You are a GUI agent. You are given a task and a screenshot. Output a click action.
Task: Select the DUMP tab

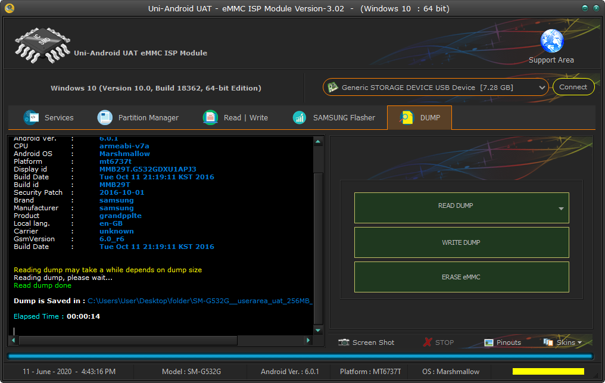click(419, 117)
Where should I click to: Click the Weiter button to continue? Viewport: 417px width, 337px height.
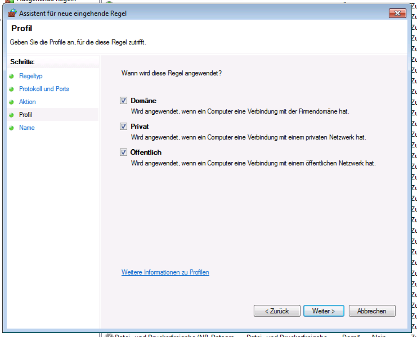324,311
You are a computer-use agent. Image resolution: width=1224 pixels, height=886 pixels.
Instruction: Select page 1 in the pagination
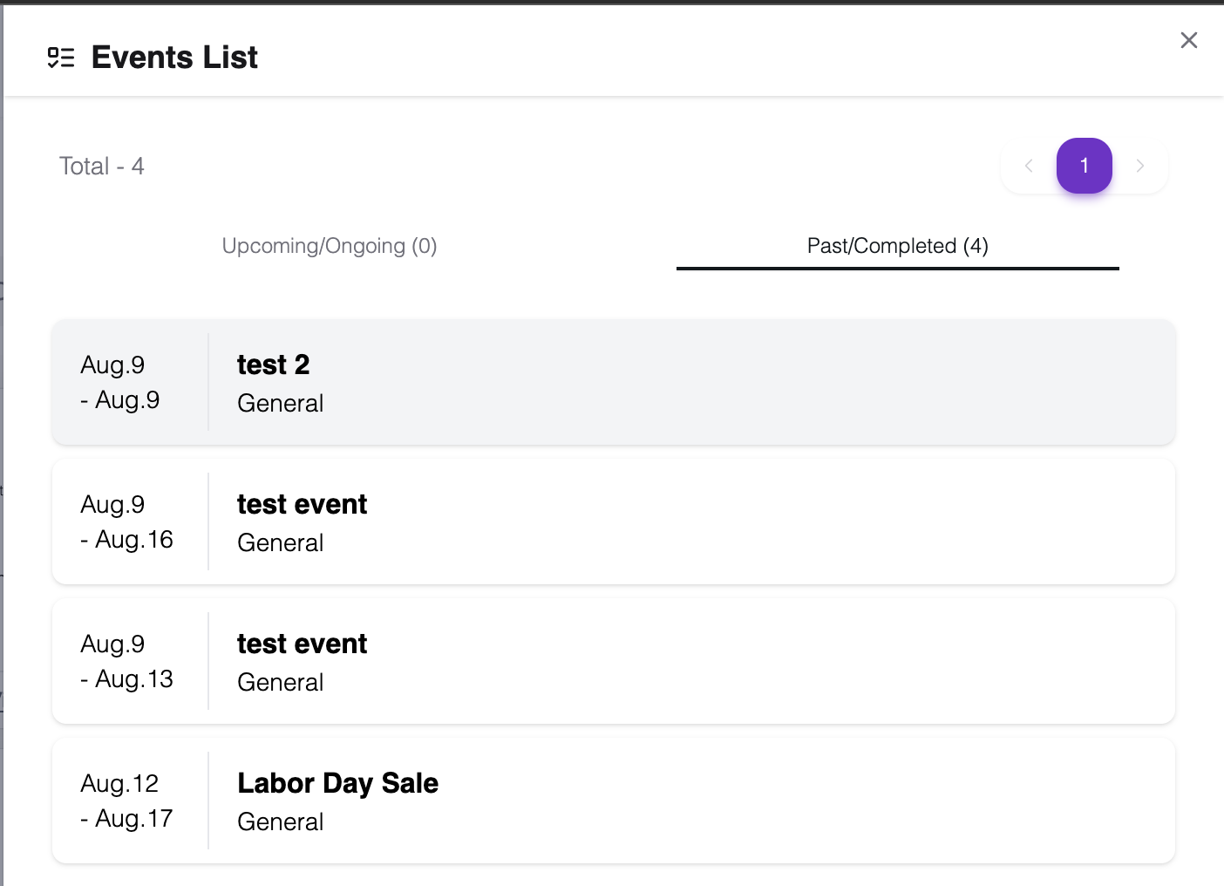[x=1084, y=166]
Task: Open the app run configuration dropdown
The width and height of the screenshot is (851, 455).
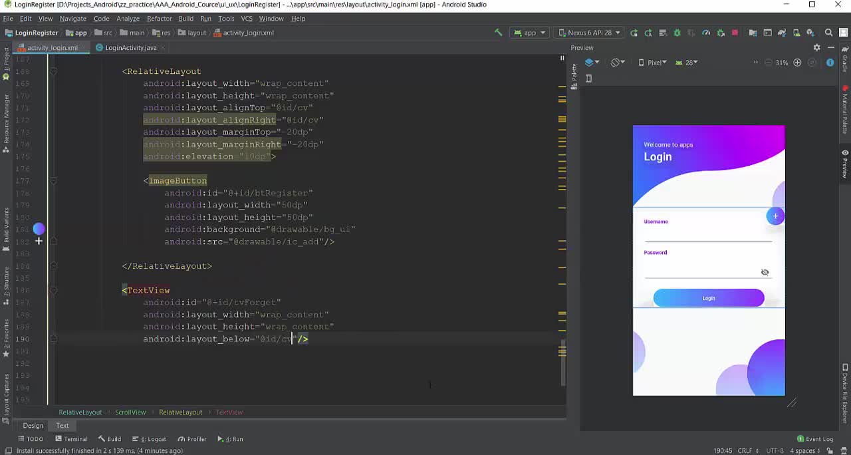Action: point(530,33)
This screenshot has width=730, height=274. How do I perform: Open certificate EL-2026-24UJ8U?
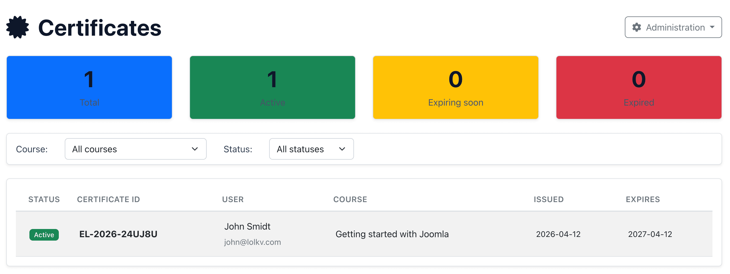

> What is expected
Could you render the stretch of entries from the line containing "Task: Open the app run configuration dropdown" through the end of the entries as a Markdown table with the columns No. and Line, leaving out blank lines and pictures?

> Answer to this problem
| No. | Line |
|---|---|
| 1 | Task: Open the app run configuration dropdown |
| 2 | The width and height of the screenshot is (851, 455). |
| 3 | Action: point(530,33) |
| 4 | This screenshot has width=730, height=274. How do I perform: Open certificate EL-2026-24UJ8U? |